Build demo mapping of a datalad-run record as a CWL CommandLineTool #7

mih · 2024-05-02T07:01:47Z

Here is the target spec: https://www.commonwl.org/v1.2/CommandLineTool.html

The source is much simpler: http://docs.datalad.org/en/stable/design/provenance_capture.html#the-provenance-record

The challenge is that the datalad run record is a combination of three things that are recognized as separate entities in the CWL world:

workflow/command line tool specification
workflow inputs
workflow execution provenance

Following the cwltool documentation, the first two can be linked to form a single execution specification:

positional arguments:
  cwl_document
          path or URL to a CWL Workflow, CommandLineTool, or ExpressionTool.
          If the `inputs_object` has a `cwl:tool` field indicating
          the path or URL to the cwl_document, then the `cwl_document`
          argument is optional.
  inputs_object
         path or URL to a YAML or JSON formatted description of the required input
         values for the given `cwl_document`.

Here is a demo of that:

cp.cwl.yaml

cwlVersion: v1.2
class: CommandLineTool
baseCommand: [cp, -v]
inputs:
  src:
    type: File
    inputBinding:
      position: 1
  dstpath:
    type: string
    inputBinding:
      position: 2
outputs:
  dst:
    type: File
    outputBinding:
      glob: $(inputs.dstpath)

cp.inputs.yaml

cwl:tool: cp.cwl.yaml # this is the key bit
src:
  class: File
  path: input.txt
dstpath: output.txt

This can be executed as one instruction set

❯ cwltool cp.inputs.yaml
INFO /usr/bin/cwltool 3.1.20240404144621
INFO Resolved 'cp.inputs.yaml' to 'file:///tmp/cwl/some/cp.inputs.yaml'
INFO [job cp.cwl.yaml] /tmp/pi5sa5fc$ cp \
    -v \
    /tmp/sbqjcgn3/stg4b4f504d-626f-43c2-92bc-fe2cca85ab43/input.txt \
    output.txt
'/tmp/sbqjcgn3/stg4b4f504d-626f-43c2-92bc-fe2cca85ab43/input.txt' -> 'output.txt'
INFO [job cp.cwl.yaml] completed success
{
    "dst": {
        "location": "file:///tmp/cwl/some/output.txt",
        "basename": "output.txt",
        "class": "File",
        "checksum": "sha1$b63c7c3a7543014bd34d99d31a85606d485837f9",
        "size": 7,
        "path": "/tmp/cwl/some/output.txt"
    }
}INFO Final process status is success

Now this can be taken a step further.
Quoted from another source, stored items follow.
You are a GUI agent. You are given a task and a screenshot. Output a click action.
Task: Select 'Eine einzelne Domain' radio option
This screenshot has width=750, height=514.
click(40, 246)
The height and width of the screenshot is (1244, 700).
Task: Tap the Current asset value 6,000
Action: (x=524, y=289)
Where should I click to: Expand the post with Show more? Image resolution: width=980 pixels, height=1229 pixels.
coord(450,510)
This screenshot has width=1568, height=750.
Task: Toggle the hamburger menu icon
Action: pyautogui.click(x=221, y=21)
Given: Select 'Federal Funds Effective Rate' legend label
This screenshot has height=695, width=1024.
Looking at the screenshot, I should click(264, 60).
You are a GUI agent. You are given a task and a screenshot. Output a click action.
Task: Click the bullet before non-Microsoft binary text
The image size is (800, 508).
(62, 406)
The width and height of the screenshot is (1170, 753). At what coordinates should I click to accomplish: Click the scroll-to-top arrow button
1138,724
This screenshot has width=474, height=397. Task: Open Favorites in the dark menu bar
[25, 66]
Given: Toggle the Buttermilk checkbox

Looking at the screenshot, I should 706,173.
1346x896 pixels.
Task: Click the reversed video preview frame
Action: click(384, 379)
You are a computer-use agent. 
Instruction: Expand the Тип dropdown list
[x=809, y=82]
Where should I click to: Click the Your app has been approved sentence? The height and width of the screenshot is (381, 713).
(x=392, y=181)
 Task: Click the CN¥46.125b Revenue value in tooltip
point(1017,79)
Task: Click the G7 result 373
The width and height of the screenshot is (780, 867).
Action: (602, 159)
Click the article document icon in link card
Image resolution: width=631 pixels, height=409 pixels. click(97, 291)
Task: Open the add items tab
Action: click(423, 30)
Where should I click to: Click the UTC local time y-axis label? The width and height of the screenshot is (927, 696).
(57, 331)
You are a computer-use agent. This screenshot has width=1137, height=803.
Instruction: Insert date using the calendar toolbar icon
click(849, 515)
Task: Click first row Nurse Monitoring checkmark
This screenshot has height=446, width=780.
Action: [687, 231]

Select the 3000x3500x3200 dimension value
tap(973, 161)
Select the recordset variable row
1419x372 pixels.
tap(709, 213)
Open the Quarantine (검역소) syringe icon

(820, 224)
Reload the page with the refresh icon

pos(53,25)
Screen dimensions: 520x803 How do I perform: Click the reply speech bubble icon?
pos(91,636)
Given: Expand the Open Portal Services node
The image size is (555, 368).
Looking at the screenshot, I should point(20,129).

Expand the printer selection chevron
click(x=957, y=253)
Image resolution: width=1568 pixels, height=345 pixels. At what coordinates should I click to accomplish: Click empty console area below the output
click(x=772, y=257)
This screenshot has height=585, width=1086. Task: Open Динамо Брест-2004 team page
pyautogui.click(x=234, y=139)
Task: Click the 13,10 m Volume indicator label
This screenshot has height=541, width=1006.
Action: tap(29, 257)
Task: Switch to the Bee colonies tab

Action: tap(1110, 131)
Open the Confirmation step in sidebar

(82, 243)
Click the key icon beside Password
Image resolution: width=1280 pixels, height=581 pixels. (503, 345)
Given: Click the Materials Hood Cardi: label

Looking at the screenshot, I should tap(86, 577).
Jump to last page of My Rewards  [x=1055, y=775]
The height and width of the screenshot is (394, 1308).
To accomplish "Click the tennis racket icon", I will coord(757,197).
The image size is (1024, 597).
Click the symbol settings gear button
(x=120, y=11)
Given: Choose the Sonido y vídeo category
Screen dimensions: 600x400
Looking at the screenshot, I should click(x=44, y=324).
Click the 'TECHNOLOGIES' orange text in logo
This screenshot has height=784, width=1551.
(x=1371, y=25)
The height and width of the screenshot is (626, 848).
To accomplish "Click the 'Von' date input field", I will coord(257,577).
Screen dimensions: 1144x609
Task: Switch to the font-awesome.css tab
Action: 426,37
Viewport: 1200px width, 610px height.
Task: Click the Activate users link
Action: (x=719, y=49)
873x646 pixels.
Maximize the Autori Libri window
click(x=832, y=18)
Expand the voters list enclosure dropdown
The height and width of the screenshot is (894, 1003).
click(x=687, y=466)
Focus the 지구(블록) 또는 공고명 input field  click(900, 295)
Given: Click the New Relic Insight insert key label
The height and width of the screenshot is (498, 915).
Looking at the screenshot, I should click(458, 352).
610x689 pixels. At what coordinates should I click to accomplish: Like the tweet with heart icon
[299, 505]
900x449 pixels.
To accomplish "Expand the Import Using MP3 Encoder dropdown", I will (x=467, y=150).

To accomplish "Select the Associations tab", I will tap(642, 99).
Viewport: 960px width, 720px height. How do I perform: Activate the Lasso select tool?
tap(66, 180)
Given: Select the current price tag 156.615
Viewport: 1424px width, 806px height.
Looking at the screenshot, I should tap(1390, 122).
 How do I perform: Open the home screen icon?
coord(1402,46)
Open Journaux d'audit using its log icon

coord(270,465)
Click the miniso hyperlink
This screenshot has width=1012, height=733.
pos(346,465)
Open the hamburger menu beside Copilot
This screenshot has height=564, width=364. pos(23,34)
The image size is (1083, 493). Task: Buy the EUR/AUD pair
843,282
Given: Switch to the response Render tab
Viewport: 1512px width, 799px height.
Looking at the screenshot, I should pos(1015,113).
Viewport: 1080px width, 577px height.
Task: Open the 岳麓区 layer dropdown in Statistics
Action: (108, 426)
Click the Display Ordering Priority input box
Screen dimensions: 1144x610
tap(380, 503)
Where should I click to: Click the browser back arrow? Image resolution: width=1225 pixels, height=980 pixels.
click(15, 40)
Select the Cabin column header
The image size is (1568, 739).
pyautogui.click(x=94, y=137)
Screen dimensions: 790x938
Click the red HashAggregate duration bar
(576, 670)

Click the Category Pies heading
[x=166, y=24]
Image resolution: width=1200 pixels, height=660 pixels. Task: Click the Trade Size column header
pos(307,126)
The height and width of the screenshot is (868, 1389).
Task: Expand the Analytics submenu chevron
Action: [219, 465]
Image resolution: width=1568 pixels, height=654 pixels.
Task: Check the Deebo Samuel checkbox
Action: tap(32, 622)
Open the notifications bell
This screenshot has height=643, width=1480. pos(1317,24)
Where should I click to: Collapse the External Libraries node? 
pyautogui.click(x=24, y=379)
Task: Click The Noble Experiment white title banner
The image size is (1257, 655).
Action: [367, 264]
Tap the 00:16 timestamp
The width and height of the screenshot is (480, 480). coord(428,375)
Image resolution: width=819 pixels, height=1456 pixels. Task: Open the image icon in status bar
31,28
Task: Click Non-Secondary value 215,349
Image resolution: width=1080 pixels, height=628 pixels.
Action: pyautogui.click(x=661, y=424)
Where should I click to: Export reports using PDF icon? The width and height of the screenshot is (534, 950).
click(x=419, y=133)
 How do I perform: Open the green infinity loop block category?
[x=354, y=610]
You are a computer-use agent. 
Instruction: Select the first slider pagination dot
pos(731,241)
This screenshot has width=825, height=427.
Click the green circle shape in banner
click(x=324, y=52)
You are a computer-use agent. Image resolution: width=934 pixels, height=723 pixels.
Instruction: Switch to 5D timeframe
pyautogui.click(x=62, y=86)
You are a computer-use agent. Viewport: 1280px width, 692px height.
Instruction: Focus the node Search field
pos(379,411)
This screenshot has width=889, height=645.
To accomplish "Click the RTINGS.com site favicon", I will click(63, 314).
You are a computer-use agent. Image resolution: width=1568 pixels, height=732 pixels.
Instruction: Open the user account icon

With cwlprov https://github.com/common-workflow-language/cwlprov we can have an instant PROV record as a BagIt

❯ cwltool --provenance prov.out --enable-host-provenance cp.inputs.yaml
INFO /home/mih/env/datalad-dev/bin/cwltool 3.1.20240404144621
INFO [cwltool] /home/mih/env/datalad-dev/bin/cwltool --provenance prov.out --enable-host-provenance cp.inputs.yaml
INFO Resolved 'cp.inputs.yaml' to 'file:///tmp/cwl/some/cp.inputs.yaml'
INFO [provenance] Adding to RO file:///tmp/cwl/some/input.txt
INFO [job cp.cwl.yaml] /tmp/_5kqmfwq$ cp \
    -v \
    /tmp/b3ftolbq/stg52f39a5d-524a-46da-9bd5-4df4e513a05e/input.txt \
    output.txt
'/tmp/b3ftolbq/stg52f39a5d-524a-46da-9bd5-4df4e513a05e/input.txt' -> 'output.txt'
INFO [job cp.cwl.yaml] completed success
/home/mih/env/datalad-dev/lib/python3.11/site-packages/rdflib/plugins/serializers/nt.py:40: UserWarning: NTSerializer always uses UTF-8 encoding. Given encoding was: None
  warnings.warn(
{
    "dst": {
        "location": "file:///tmp/cwl/some/output.txt",
        "basename": "output.txt",
        "class": "File",
        "checksum": "sha1$b63c7c3a7543014bd34d99d31a85606d485837f9",
        "size": 7,
        "path": "/tmp/cwl/some/output.txt"
    }
}INFO Final process status is success
INFO [provenance] Finalizing Research Object
INFO [provenance] Research Object saved to /tmp/cwl/some/prov.out

Leading to

❯ tree -a prov.out
prov.out
├── bag-info.txt
├── bagit.txt
├── data
│   ├── ad
│   │   └── adbe6c7d3c0d8b19ecd492bec9532c13a6e1c9ad
│   └── b6
│       └── b63c7c3a7543014bd34d99d31a85606d485837f9
├── manifest-sha1.txt
├── metadata
│   ├── logs
│   │   └── engine.a844e9af-9c50-4208-be9f-76db7579c11b.txt
│   ├── manifest.json
│   └── provenance
│       ├── primary.cwlprov.json
│       ├── primary.cwlprov.jsonld
│       ├── primary.cwlprov.nt
│       ├── primary.cwlprov.provn
│       ├── primary.cwlprov.ttl
│       └── primary.cwlprov.xml
├── snapshot
│   └── cp.cwl.yaml
├── tagmanifest-sha1.txt
├── tagmanifest-sha256.txt
├── tagmanifest-sha512.txt
└── workflow
    ├── packed.cwl
    ├── primary-job.json
    └── primary-output.json

9 directories, 20 files

Does this have all information from a datalad run-record?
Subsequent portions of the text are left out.